____ Page excerpt

[Python-ideas] Infix functions

Andrew Barnert abarnert at yahoo.com
Wed Feb 26 19:19:02 CET 2014


On Feb 25, 2014, at 15:02, Greg Ewing <greg.ewing at canterbury.ac.nz> wrote:

> Andrew Barnert wrote re Nick's concise lambda proposal:
> 
>>    data = using(:?.read(), open(path))
>>    buf = catch(:read_file(path), (FileNotFoundError, :'')
>>    b = cond(a, :1/a, :NaN)
> 
> This doesn't look like Python to me. It's too cryptic,
> especially with the '?'.

Yeah, that was my initial reaction to Nick's suggestion, but it's growing on me. Anyway, there's a separate thread on that, which is stalled while I gather use cases from real code. (The stdlib uses lambdas much less than user-level code does, but the docs are full of them...)

> If you think a colon in
> an except-expression looks too confusing, this would
> be far worse.

Personally, I have no problem with the colon in the except expression.

________
____ Data for analysis

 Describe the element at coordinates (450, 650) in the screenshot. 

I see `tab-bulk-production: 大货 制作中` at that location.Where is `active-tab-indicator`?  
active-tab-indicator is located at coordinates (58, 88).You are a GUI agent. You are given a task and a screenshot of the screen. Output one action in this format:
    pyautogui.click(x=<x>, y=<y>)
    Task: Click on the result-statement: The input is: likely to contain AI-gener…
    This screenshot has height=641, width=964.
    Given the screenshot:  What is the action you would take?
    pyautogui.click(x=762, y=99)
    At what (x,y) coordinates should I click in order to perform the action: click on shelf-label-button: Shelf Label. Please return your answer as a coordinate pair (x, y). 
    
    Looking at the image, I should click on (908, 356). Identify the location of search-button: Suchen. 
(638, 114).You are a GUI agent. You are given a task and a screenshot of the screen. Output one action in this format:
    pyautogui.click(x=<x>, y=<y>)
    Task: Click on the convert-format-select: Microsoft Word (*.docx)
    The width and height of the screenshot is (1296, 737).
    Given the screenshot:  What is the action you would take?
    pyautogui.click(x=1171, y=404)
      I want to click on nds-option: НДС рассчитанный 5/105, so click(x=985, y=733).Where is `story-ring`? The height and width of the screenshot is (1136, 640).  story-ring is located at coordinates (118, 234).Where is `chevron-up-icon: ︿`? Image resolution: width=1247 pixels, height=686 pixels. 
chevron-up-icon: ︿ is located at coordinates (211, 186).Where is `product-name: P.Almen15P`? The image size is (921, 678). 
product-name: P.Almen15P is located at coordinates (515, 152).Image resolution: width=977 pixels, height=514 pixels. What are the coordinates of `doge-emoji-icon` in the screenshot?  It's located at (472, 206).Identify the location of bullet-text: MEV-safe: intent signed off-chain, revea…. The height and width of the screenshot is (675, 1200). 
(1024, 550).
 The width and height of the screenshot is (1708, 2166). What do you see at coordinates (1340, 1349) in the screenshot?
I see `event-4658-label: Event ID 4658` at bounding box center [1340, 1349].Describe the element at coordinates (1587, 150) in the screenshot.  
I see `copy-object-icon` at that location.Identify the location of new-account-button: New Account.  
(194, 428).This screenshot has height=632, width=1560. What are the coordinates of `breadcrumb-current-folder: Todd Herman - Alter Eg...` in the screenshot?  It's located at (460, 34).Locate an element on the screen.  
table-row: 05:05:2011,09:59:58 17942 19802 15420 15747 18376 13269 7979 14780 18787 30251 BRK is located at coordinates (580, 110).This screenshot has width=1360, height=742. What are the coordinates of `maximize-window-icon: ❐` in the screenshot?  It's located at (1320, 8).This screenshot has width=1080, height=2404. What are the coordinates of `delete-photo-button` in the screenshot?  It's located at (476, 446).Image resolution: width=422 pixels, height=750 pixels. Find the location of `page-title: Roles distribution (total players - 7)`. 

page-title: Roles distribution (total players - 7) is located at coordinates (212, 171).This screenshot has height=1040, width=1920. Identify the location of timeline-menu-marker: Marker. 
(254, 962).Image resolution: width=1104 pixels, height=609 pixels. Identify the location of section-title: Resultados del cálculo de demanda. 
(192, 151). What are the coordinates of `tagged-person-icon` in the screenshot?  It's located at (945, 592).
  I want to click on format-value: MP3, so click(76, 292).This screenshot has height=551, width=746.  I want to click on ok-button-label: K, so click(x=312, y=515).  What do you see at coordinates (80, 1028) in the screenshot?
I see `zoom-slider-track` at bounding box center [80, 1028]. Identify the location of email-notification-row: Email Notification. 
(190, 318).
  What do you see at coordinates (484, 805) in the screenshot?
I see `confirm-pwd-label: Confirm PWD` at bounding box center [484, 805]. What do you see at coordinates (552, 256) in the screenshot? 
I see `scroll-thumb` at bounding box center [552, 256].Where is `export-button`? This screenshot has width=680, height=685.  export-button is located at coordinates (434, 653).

________

Brief 1
Using the Python-ideas post, answer each question:
(a) On what date and at what time was the message sent?
(b) According to Greg Ewing, what makes the proposed syntax especially cryptic?
(c) What does Andrew Barnert say the standard library uses much less than user-level code does?
Brief 2
Translate this sentence from the Python-ideas post into French: "Personally, I have no problem with the colon in the except expression."

Task result 1
(a) Wednesday, February 26, 2014, at 19:19:02 CET.
(b) The '?'.
(c) Lambdas.

Task result 2
Personnellement, je n'ai aucun problème avec les deux-points dans l'expression except.